Department of Medicine, Rhode Island Hospital, Providence, Rhode Island, USA.
Am J Physiol Gastrointest Liver Physiol. 2012 Sep 1;303(5):G635-45. doi: 10.1152/ajpgi.00097.2012. Epub 2012 Jul 12.

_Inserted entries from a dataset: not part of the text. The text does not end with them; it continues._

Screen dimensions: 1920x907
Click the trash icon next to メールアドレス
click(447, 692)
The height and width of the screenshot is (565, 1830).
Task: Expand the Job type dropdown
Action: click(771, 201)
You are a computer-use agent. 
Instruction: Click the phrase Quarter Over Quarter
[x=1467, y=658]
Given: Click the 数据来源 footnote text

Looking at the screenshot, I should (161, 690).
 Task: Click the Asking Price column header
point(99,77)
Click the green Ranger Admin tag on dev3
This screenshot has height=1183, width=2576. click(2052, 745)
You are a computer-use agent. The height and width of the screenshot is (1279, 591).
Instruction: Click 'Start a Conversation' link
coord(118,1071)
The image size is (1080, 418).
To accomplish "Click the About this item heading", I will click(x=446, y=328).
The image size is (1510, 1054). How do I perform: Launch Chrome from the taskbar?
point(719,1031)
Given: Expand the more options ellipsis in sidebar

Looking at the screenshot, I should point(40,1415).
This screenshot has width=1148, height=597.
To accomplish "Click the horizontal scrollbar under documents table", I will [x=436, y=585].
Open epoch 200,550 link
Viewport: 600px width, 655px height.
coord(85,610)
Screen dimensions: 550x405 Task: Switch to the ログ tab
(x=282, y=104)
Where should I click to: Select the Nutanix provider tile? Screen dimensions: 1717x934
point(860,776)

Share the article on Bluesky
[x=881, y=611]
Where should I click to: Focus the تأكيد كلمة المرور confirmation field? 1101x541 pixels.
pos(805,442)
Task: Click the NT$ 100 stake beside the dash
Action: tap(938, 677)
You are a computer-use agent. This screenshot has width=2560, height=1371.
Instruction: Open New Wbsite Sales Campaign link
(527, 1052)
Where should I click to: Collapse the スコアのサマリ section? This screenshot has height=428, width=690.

The pathogenesis of gastroesophageal reflux disease (GERD) remains elusive, but recent evidence suggests that early secretion of inflammatory cytokines and chemokines by the mucosa leads to influx of immune cells followed by tissue damage. We previously showed that exposure of esophageal mucosa to HCl causes ATP release, resulting in activation of acetyl-CoA:1-O-alkyl-sn-glycero-3-phosphocholine acetyltransferase (lyso-PAF AT), the enzyme responsible for the production of platelet-activating factor (PAF). In addition, HCl causes release of IL-8 from the esophageal mucosa. We demonstrate that esophageal epithelial cells secrete proinflammatory mediators in response to HCl and that this response is mediated by ATP. Monolayers of the human esophageal epithelial cell line HET-1A were exposed to acidified cell culture medium (pH 5) for 12 min, a total of seven times over 48 h, to simulate the recurrent acid exposure clinically occurring in GERD. HCl upregulated mRNA and protein expression for the acid-sensing transient receptor potential cation channel, subfamily vanilloid member 1 (TRPV1), lyso-PAF AT, IL-8, eotaxin-1, -2, and -3, macrophage inflammatory protein-1α, and monocyte chemoattractant protein-1. The chemokine profile secreted by HET-1A cells in response to repeated HCl exposure parallels similar findings in erosive esophagitis patients. In HET-1A cells, the TRPV1 agonist capsaicin reproduced these findings for mRNA of the inflammatory mediators lyso-PAF AT, IL-8, and eotaxin-1. These effects were blocked by the TRPV1 antagonists iodoresiniferatoxin and JNJ-17203212. These effects were imitated by direct application of ATP and blocked by the nonselective ATP antagonist suramin. We conclude that HCl/TRPV-induced ATP release upregulated secretion of various chemoattractants by esophageal epithelial cells. These chemoattractants are selective for leukocyte subsets involved in acute inflammatory responses and allergic inflammation. The data support the validity of HET-1A cells as a model of the response of the human esophageal mucosa in GERD.
胃食管反流病(GERD)的发病机制仍然难以捉摸,但最近的证据表明,粘膜早期分泌炎症细胞因子和趋化因子会导致免疫细胞涌入,进而导致组织损伤。我们之前曾表明,食管粘膜暴露于 HCl 会导致 ATP 释放,从而激活乙酰辅酶 A:1-O-烷基-sn-甘油-3-磷酸胆碱乙酰转移酶(溶血血小板激活因子 AT),该酶负责产生血小板激活因子(PAF)。此外,HCl 会导致食管粘膜释放 IL-8。我们证明,食管上皮细胞会对 HCl 作出反应,分泌促炎介质,而这种反应是由 ATP 介导的。将人食管上皮细胞系 HET-1A 的单层暴露于酸化的细胞培养基(pH5)中 12 分钟,总共在 48 小时内重复七次,以模拟 GERD 中临床上反复出现的酸性暴露。HCl 上调了酸感应瞬时受体电位阳离子通道香草素 1 亚家族(TRPV1)、溶血血小板激活因子 AT、IL-8、嗜酸性粒细胞趋化因子-1、-2 和-3、巨噬细胞炎症蛋白-1α和单核细胞趋化蛋白-1 的 mRNA 和蛋白表达。HET-1A 细胞对重复 HCl 暴露的趋化因子谱与糜烂性食管炎患者的类似发现相平行。在 HET-1A 细胞中,TRPV1 激动剂辣椒素复制了这些促炎介质溶血血小板激活因子 AT、IL-8 和嗜酸性粒细胞趋化因子-1 的 mRNA。这些作用被 TRPV1 拮抗剂碘代异硫氰酸酯和 JNJ-17203212 阻断。直接应用 ATP 可以模拟这些作用,并被非选择性 ATP 拮抗剂苏拉明阻断。我们得出结论,HCl/TRPV1 诱导的 ATP 释放上调了食管上皮细胞各种趋化因子的分泌。这些趋化因子是参与急性炎症反应和过敏性炎症的白细胞亚群的选择性趋化因子。这些数据支持 HET-1A 细胞作为 GERD 中人类食管粘膜反应模型的有效性。